Seaver also said "I can't see how he won't be."
Unfortunately, I'm going to respectfully disagree with one of baseball's greatest all-time pitchers. Let's leave aside whether or not Jeter should be unanimous, please, and instead focus on if he will be.
We've recently seen examples of Greg Maddux, Rickey Henderson and Cal Ripken -- just to name three -- where it's pretty difficult to justify not voting for the guy, and yet more than a handful of voters has decided to not throw them a vote. I only mention those recent names because a lot of the current BBWAA voting body is the same as those voting bodies. Not that anything has changed much. Throughout history, we can talk about players like Babe Ruth, Willie Mays, Ted Williams, Roberto Clemente, Jackie Robinson, Hank Aaron, etc. who didn't get 100 percent of the vote.
I bring this up because there will be at least one voter (I'll guess it's around 10) who neglect to vote for Jeter. Some will do it specifically because no one has ever been a unanimous selection. Others will do something like turn in empty ballots because of some stand against the so-called steroid era. Others, sadly, will probably do it for attention.
Not that this is a huge deal in the grand scheme of things. Jeter will get in on the first ballot and, to bottom line it, that's really the most important thing -- just as it was with all the names listed above. It's more a head-scratcher than anything else (seriously, justify not voting for Greg Maddux, please).

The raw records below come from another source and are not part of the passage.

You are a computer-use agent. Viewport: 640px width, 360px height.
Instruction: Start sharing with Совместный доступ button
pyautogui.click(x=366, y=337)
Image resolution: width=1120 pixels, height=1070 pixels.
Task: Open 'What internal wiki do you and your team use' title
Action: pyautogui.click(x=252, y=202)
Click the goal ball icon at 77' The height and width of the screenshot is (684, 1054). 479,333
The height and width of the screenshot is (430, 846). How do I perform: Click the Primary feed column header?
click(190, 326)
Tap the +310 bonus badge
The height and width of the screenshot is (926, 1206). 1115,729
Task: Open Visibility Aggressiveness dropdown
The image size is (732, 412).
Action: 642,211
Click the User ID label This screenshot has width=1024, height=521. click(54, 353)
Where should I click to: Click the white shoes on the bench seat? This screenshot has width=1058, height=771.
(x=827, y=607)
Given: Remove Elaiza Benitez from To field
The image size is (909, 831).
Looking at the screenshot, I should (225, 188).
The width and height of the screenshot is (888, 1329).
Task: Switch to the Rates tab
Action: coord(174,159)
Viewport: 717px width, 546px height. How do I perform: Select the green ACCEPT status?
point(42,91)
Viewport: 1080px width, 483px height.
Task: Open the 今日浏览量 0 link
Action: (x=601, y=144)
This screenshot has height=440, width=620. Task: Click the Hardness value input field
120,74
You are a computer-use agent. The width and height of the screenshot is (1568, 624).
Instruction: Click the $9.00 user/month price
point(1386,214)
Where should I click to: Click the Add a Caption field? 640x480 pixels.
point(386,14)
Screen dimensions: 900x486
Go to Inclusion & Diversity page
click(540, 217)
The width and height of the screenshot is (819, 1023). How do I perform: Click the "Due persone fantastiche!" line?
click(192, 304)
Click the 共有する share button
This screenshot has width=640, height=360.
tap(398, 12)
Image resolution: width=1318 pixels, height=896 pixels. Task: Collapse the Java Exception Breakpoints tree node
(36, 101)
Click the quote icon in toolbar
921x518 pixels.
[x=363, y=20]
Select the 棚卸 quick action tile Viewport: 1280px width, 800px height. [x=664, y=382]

Seaver is the man with the highest voting percentage of all-time, with 98.84 percent of the vote in 1992. Following Seaver, the highest percentages are Nolan Ryan (98.79 in 1999), Ripken (98.53 in 2007), Ty Cobb (98.23 in 1936) and George Brett (98.23 in 1999). In this past election, Maddux got 97.2 percent of the vote. Yes, more than two percent of the BBWAA Hall of Fame voters left Maddux off their ballots. Sigh.
Anyway, I'm sure we'll continue to have discussions like this moving forward with several players, but it's probably best to resign ourselves to the notion that it's very likely no one will ever get 100 percent of the vote. In fact, I'd be surprised if anyone broke Seaver's record.